Your assignment: Beginning with the line containing "You are a computer-use", transcribe every line exactly down to the last one in the records below, and drop the pictures.

Collected data:
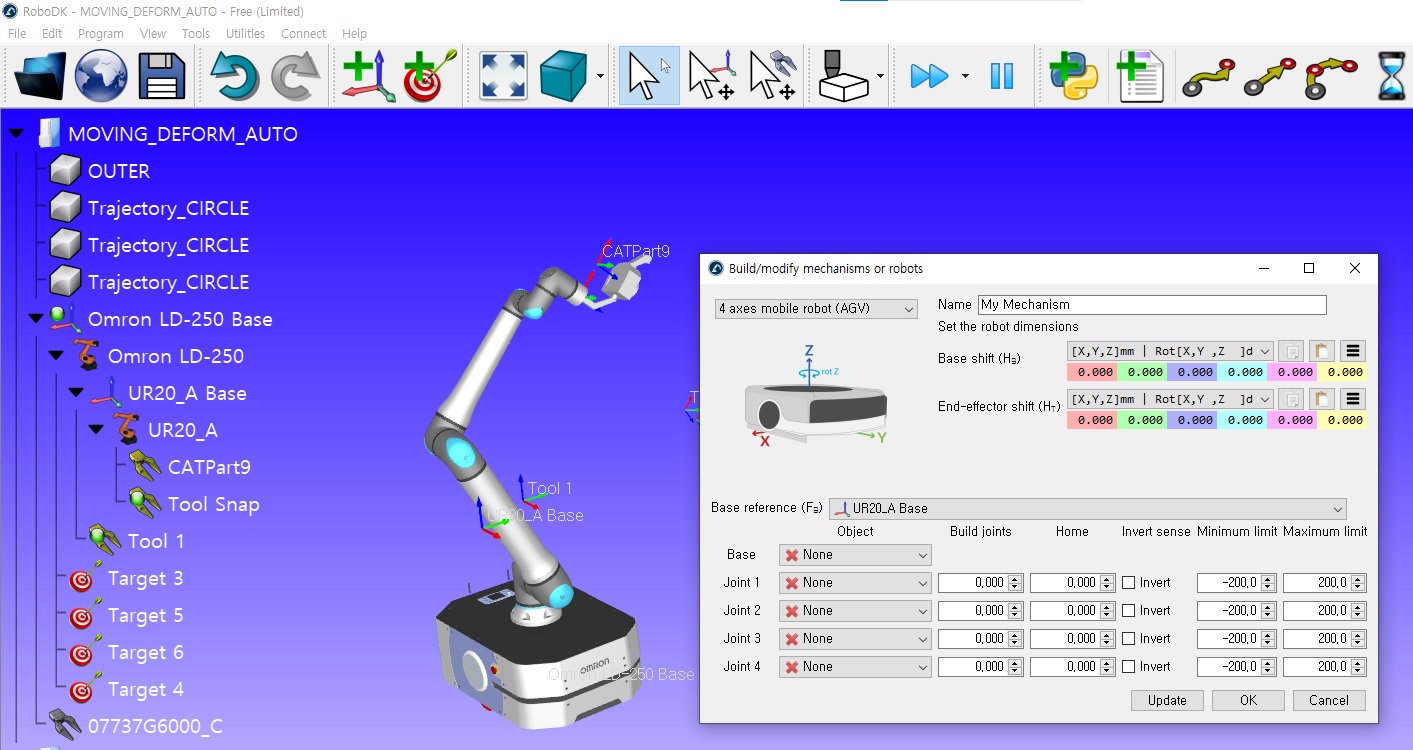Click the Fit all view icon

point(503,75)
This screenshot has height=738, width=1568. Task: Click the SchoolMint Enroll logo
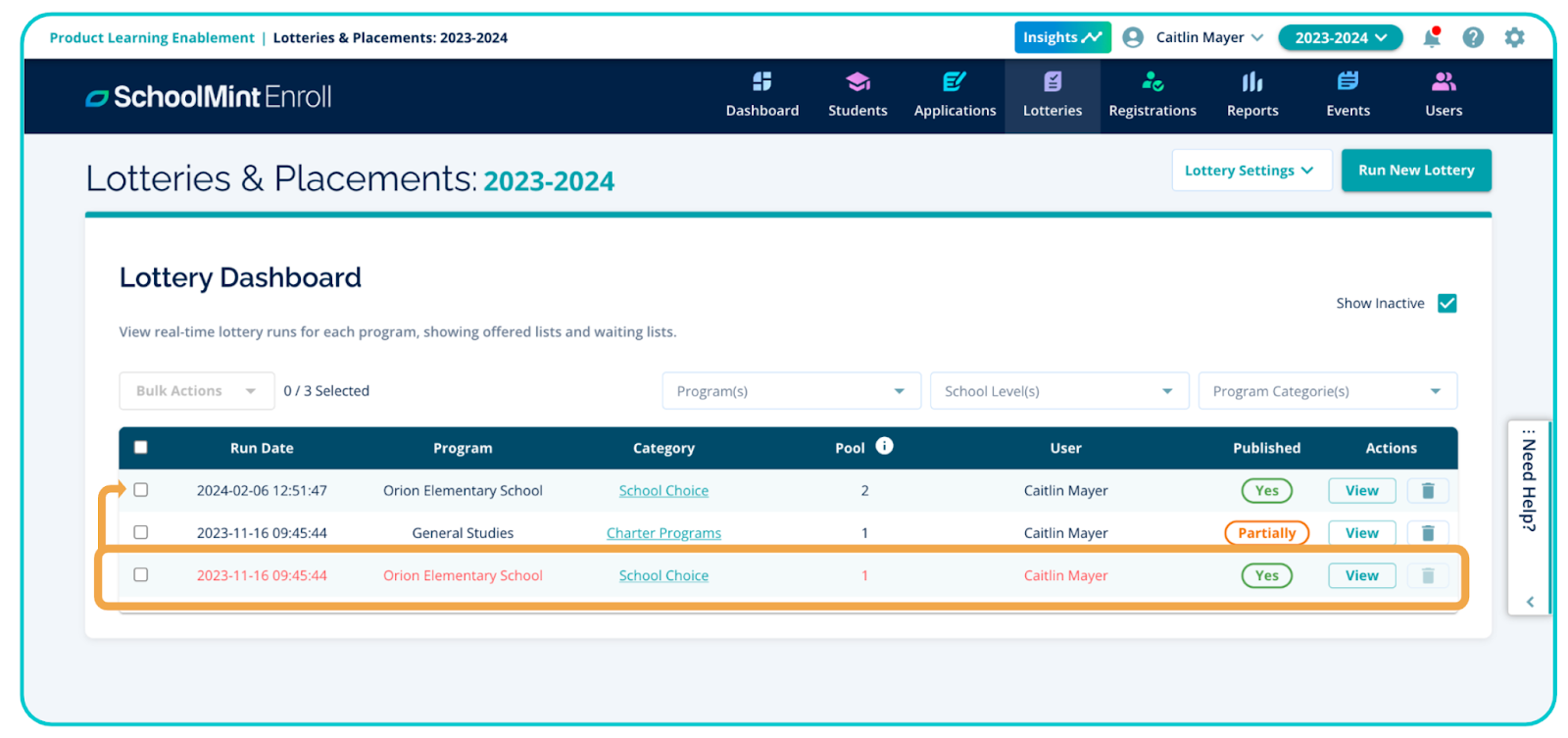(x=209, y=97)
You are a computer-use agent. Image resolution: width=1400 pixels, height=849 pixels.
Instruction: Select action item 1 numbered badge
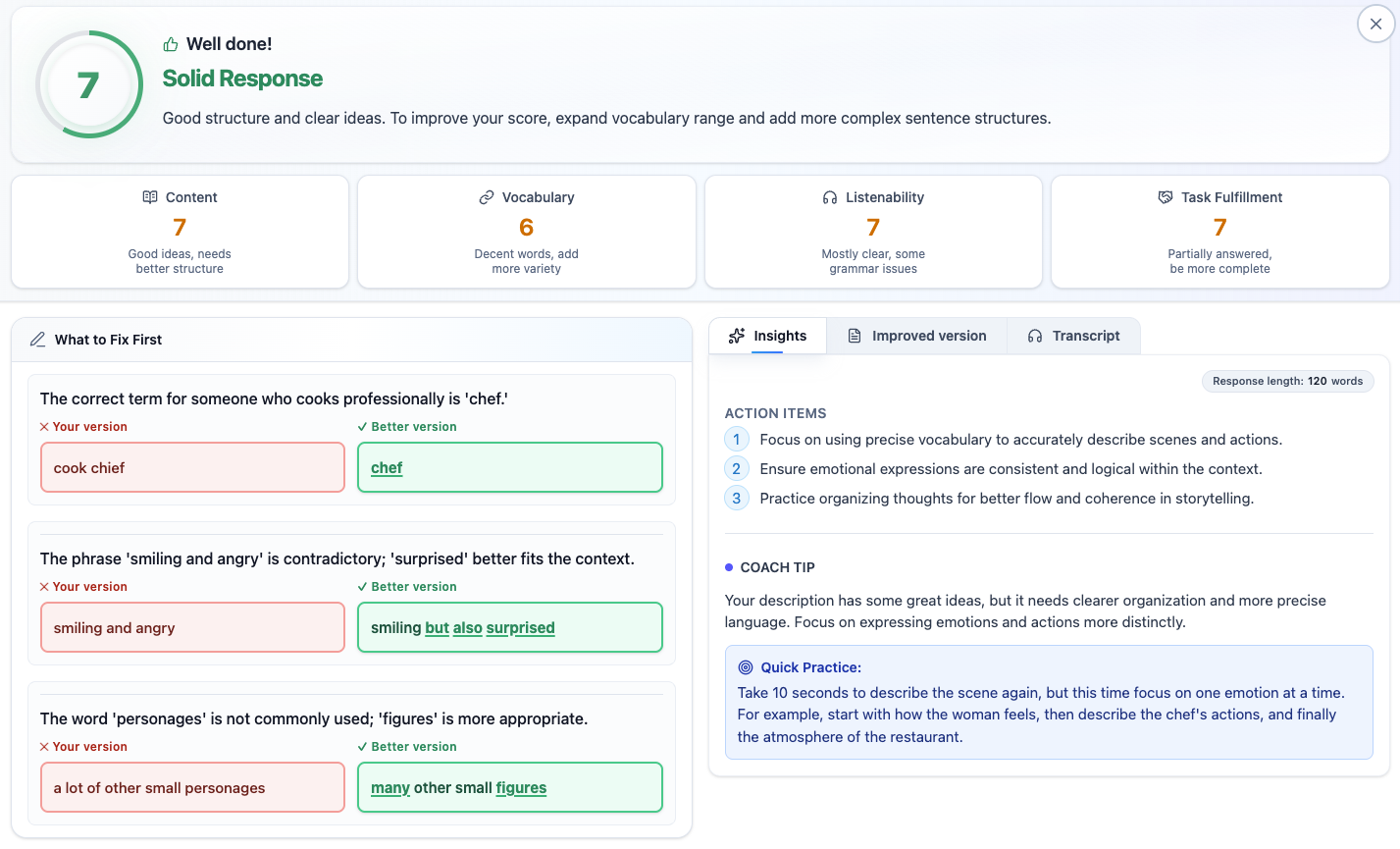737,439
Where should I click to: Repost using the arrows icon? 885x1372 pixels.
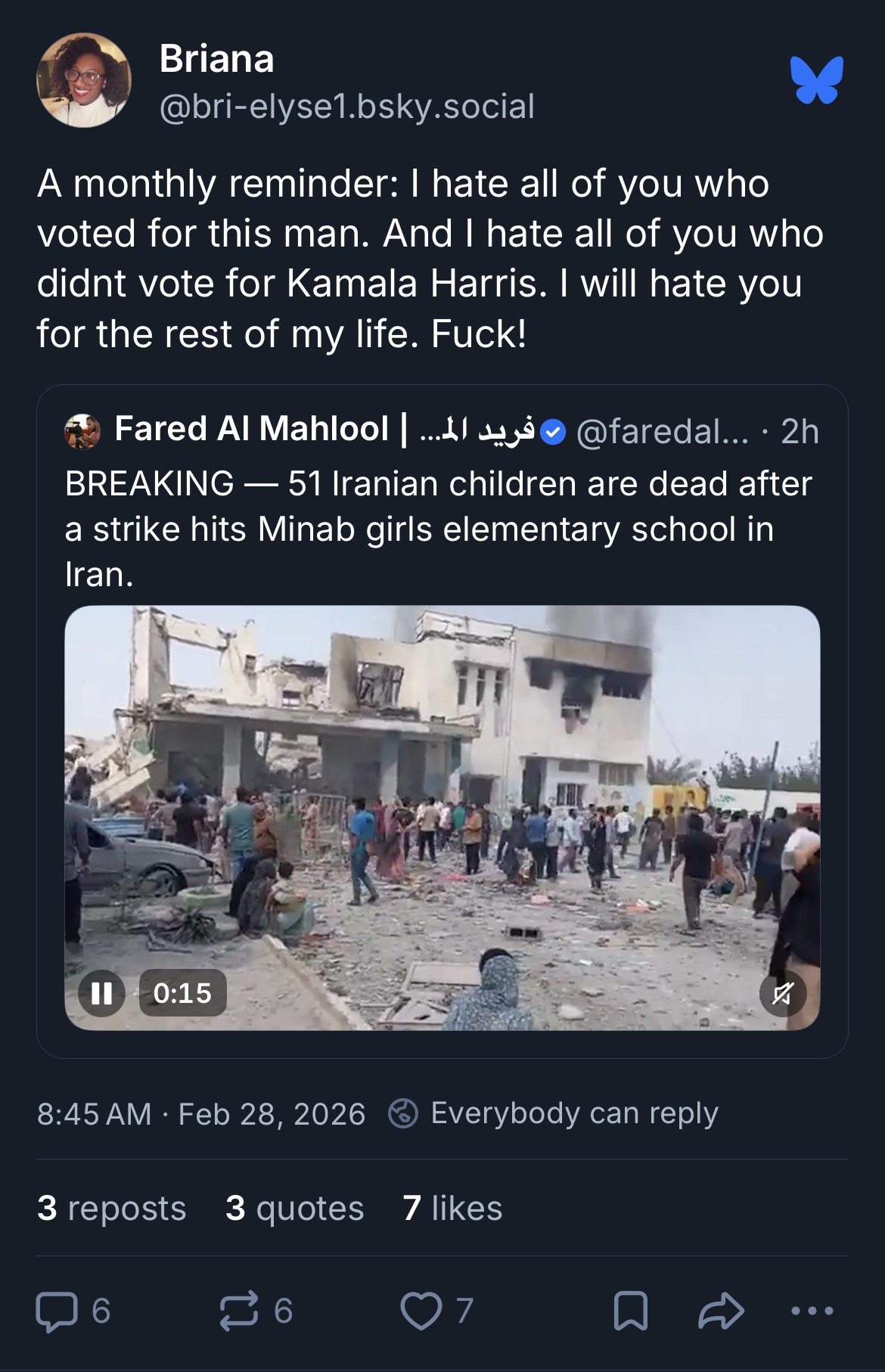[238, 1311]
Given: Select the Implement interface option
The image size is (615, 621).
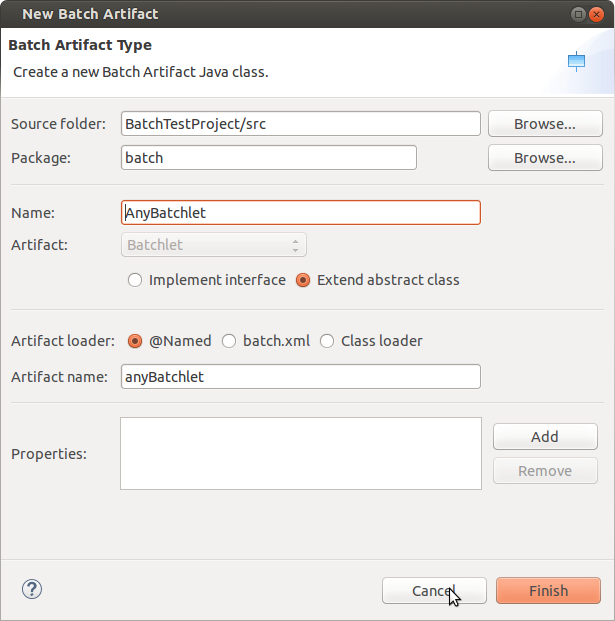Looking at the screenshot, I should (135, 280).
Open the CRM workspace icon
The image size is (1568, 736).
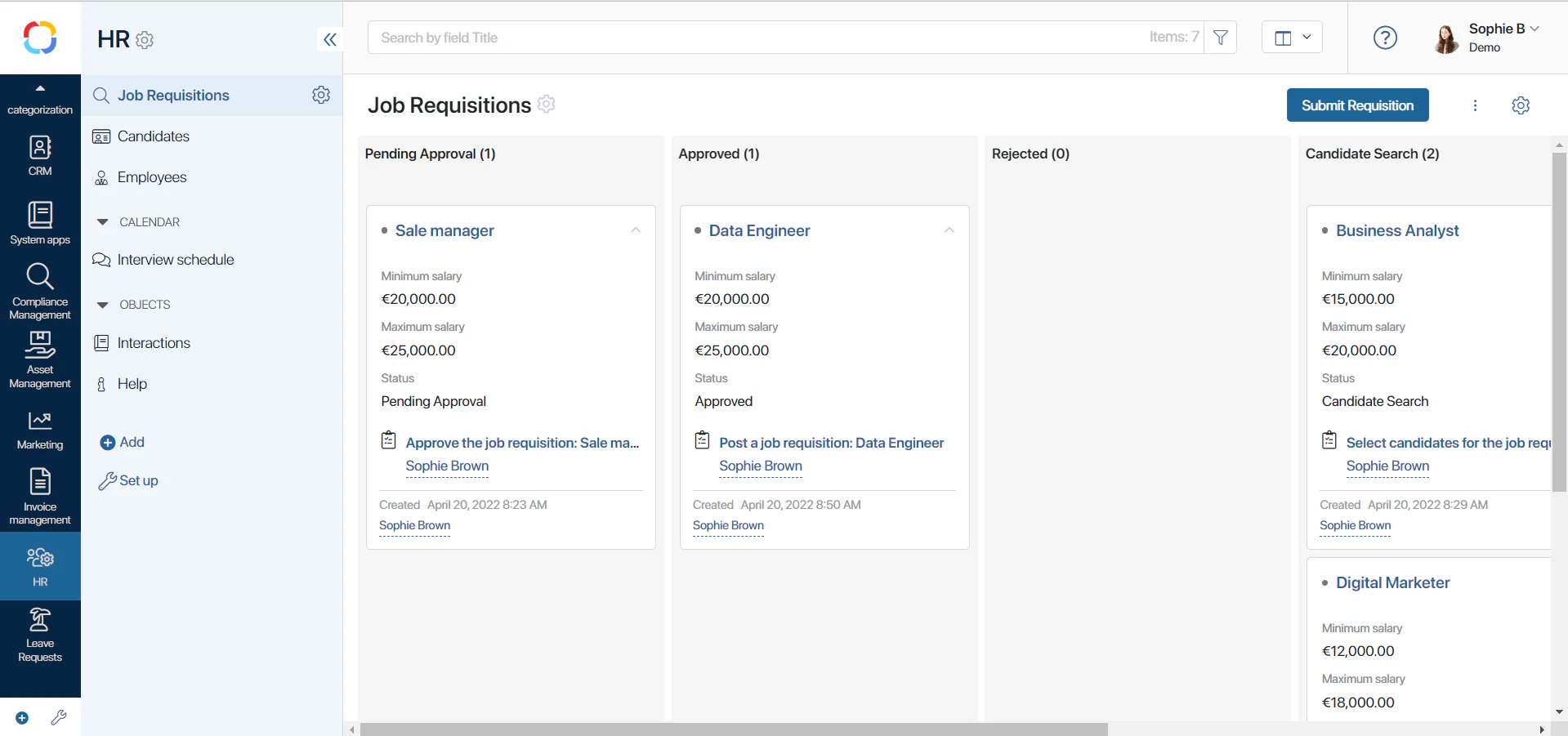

Task solution:
You are a computer-use agent. Image resolution: width=1400 pixels, height=849 pixels.
Instruction: Select action item 1 numbered badge
737,439
Where should I click to: Repost using the arrows icon? 885x1372 pixels.
[238, 1311]
Given: Select the Implement interface option
The image size is (615, 621).
Looking at the screenshot, I should (135, 280).
Open the CRM workspace icon
The image size is (1568, 736).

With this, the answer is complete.